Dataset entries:
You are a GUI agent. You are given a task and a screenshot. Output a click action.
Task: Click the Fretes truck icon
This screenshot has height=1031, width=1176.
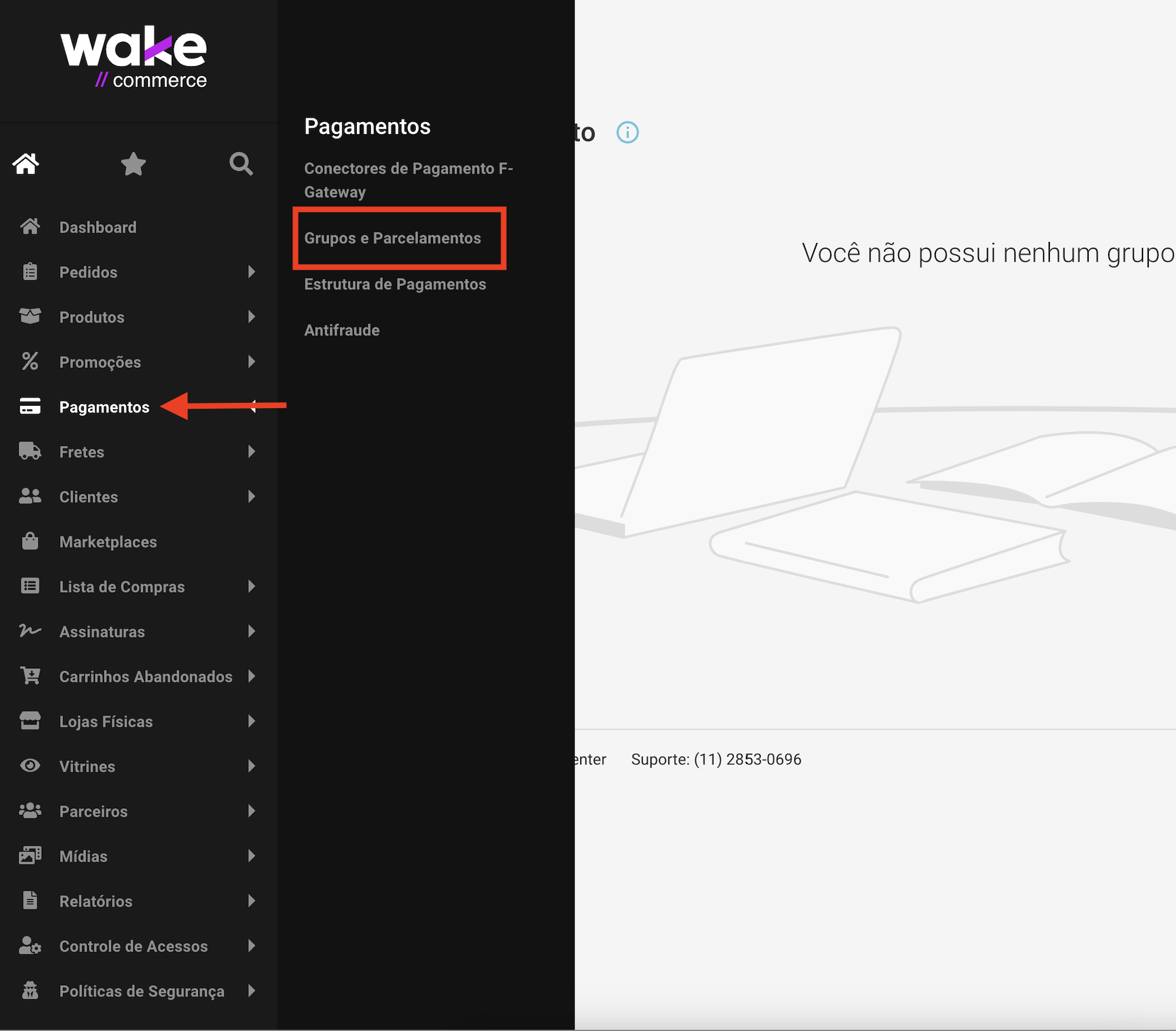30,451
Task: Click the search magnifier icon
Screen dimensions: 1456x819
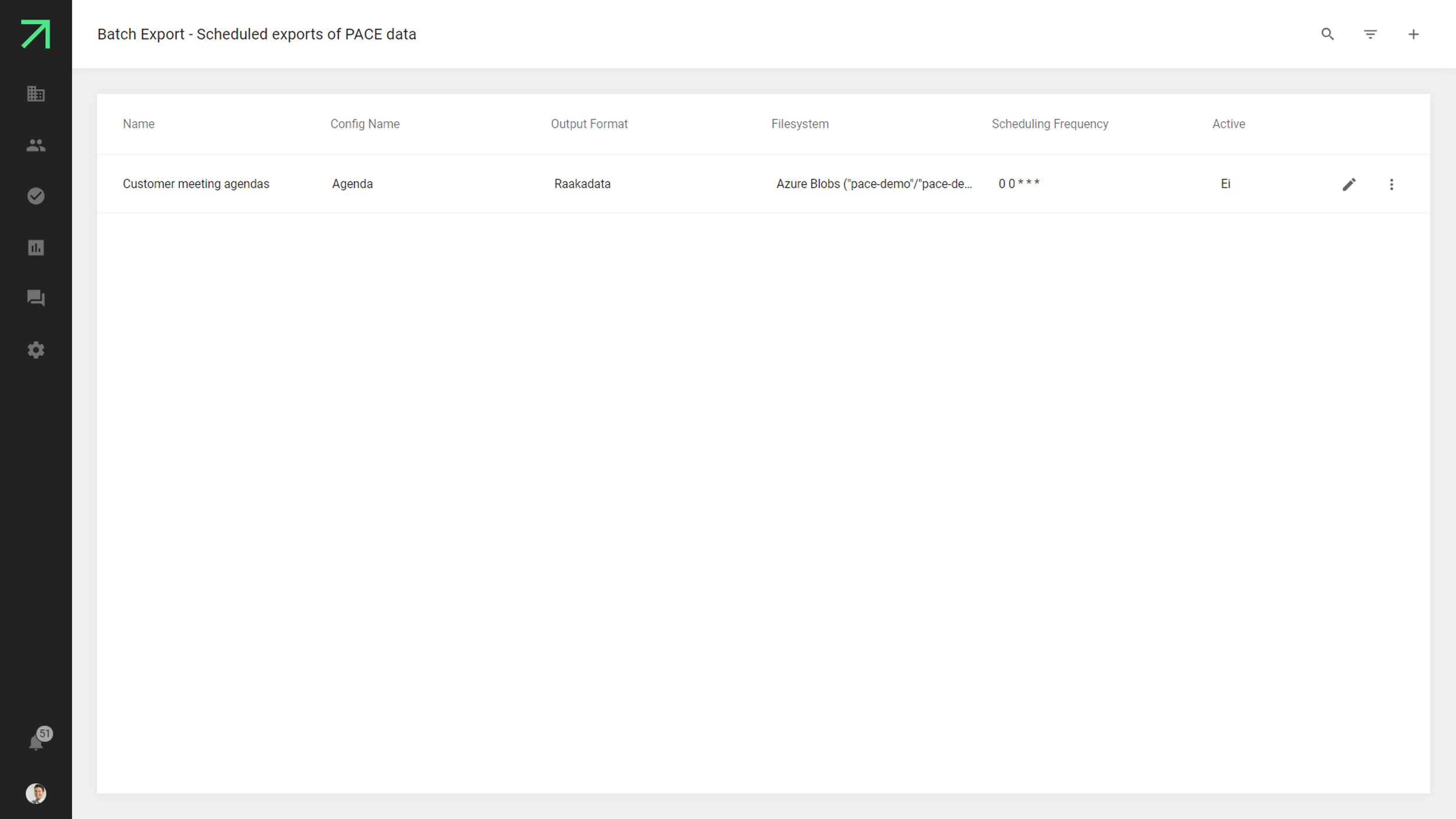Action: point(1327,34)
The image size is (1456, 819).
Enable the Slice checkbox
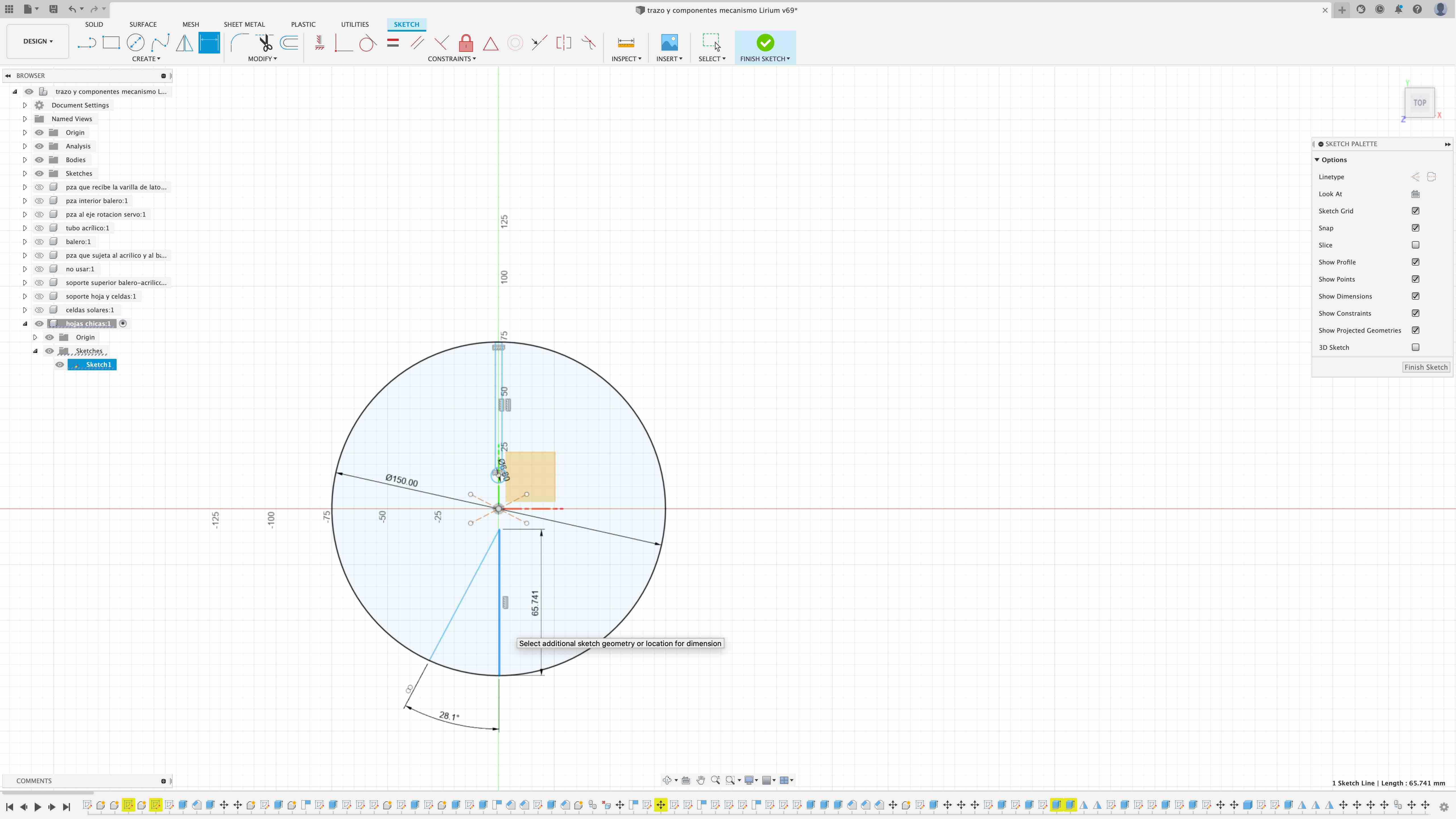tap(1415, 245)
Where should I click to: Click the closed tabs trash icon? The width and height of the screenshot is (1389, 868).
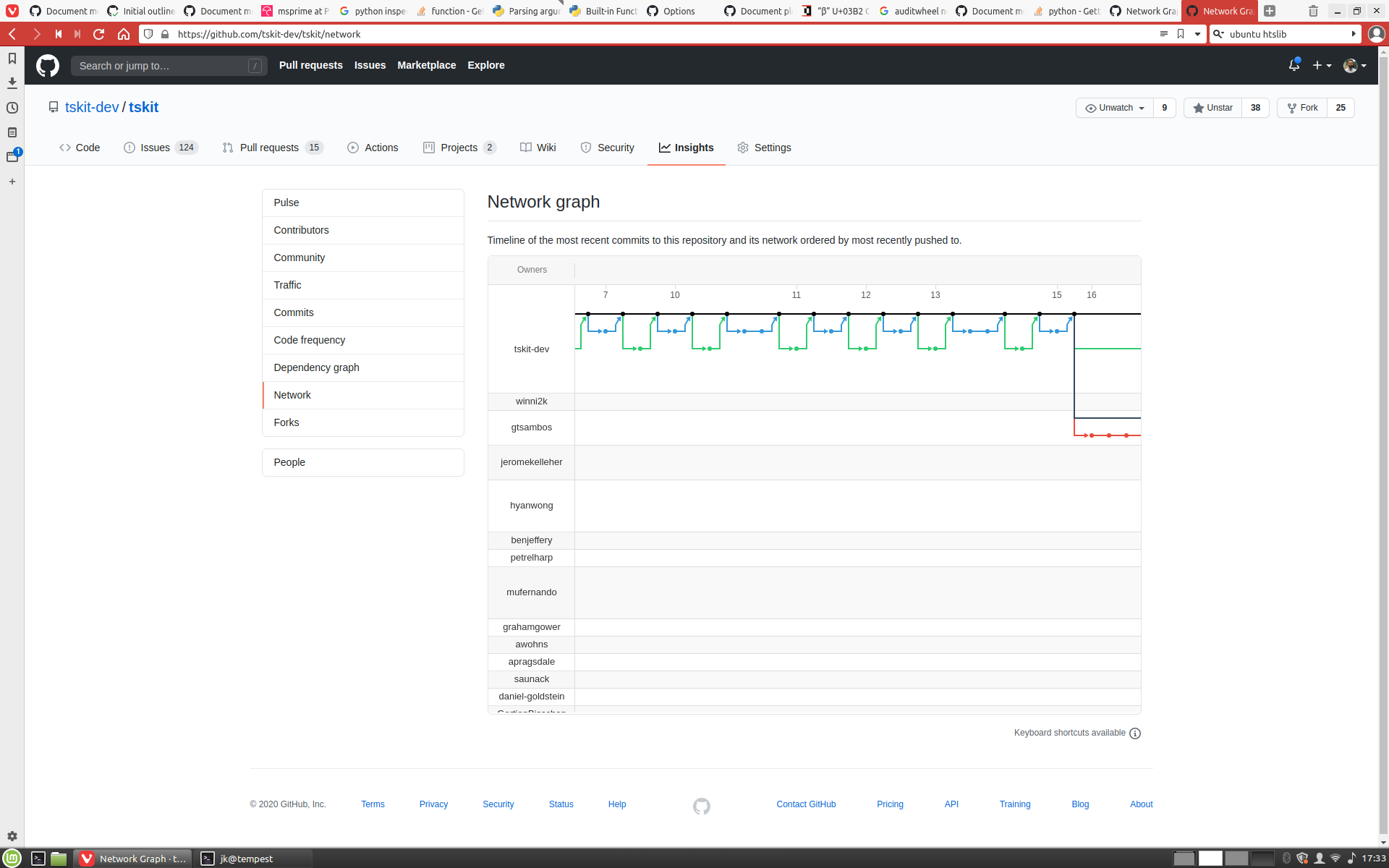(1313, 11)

Exercise: Every line of the records above should be reproduced exactly, with no pictures included.

Exercise result:
You are a GUI agent. You are given a task and a screenshot. Output a click action.
Task: Click the Fretes truck icon
This screenshot has height=1031, width=1176.
30,451
Task: Click the search magnifier icon
Screen dimensions: 1456x819
Action: point(1327,34)
The image size is (1456, 819).
Enable the Slice checkbox
tap(1415, 245)
Where should I click to: Click the closed tabs trash icon? The width and height of the screenshot is (1389, 868).
(1313, 11)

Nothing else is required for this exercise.